Una de las páginas más gloriosas de la historia del deporte argentino fue escrita por el legendario El Morocho Polo Club del porteño barrio del Abasto. Su nombre homenajea inequívocamente a Carlos Gardel, quien más de una vez amenizó las reuniones de los polistas y simpatizantes del club. Formado por modestos trabajadores de la zona de los alrededores del mercado que da nombre a la barriada, El Morocho siempre fue considerado, por sus aristocráticos rivales, como un molesto entrometido – un parvenu. [Publicado en marzo de 2003 en Televicio Webzine].
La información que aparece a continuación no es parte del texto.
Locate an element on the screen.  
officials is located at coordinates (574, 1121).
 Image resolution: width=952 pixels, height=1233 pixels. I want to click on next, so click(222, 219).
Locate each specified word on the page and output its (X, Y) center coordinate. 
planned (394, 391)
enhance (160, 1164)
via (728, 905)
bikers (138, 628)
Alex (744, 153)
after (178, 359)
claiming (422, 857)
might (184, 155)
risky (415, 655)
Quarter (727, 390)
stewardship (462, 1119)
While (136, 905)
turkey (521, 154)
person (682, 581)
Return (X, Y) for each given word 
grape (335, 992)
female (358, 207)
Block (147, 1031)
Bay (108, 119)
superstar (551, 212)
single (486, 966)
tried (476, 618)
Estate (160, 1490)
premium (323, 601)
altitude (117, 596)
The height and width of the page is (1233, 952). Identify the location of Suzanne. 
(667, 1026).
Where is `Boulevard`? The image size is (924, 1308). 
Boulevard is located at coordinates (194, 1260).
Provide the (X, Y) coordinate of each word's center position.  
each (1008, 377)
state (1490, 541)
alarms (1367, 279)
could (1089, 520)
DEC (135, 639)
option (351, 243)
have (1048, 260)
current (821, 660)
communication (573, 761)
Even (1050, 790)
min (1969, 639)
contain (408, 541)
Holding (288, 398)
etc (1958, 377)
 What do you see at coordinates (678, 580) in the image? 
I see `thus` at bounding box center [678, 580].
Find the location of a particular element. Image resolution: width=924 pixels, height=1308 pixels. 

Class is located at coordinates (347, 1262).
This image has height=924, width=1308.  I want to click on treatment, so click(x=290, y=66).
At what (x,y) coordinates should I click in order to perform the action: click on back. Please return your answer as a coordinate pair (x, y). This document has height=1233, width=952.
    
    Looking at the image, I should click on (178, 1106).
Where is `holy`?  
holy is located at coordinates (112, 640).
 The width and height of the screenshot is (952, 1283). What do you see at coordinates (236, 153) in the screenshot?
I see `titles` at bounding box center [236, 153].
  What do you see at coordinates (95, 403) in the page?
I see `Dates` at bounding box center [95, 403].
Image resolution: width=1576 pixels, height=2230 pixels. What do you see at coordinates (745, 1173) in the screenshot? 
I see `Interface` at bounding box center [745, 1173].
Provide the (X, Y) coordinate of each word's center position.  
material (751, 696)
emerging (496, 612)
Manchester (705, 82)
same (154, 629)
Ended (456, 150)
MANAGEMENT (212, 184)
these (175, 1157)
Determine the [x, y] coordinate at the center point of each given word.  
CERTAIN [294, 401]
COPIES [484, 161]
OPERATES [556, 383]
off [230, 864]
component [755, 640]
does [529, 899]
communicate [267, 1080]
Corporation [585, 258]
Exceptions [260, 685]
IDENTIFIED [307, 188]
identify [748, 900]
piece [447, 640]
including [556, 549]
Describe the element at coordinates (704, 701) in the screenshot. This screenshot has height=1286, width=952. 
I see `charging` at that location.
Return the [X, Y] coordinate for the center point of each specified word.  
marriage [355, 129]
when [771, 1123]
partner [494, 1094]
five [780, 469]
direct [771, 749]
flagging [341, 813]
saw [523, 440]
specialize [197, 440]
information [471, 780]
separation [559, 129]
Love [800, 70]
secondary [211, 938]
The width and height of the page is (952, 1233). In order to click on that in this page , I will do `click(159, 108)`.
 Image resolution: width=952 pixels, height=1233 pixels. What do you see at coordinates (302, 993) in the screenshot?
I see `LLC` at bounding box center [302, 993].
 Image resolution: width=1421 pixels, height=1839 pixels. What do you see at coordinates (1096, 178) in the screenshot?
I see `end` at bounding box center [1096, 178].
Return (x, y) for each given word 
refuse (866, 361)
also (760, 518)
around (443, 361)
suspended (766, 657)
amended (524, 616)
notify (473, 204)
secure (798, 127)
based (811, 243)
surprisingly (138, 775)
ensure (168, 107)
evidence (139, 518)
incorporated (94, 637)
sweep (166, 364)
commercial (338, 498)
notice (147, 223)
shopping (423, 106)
Es de destacar la excelencia de su juego, dadas las condiciones en que sus jugadores debían entrenar. Sus cabalgaduras eran nobles yeguas madrinas, o bien sufridos caballos de lechero. El populoso barrio que le dio origen no ha olvidado las exhibiciones que los cracks de El Morocho brindaban en sus prácticas, en plena calle, a la vista de todo el vecindario.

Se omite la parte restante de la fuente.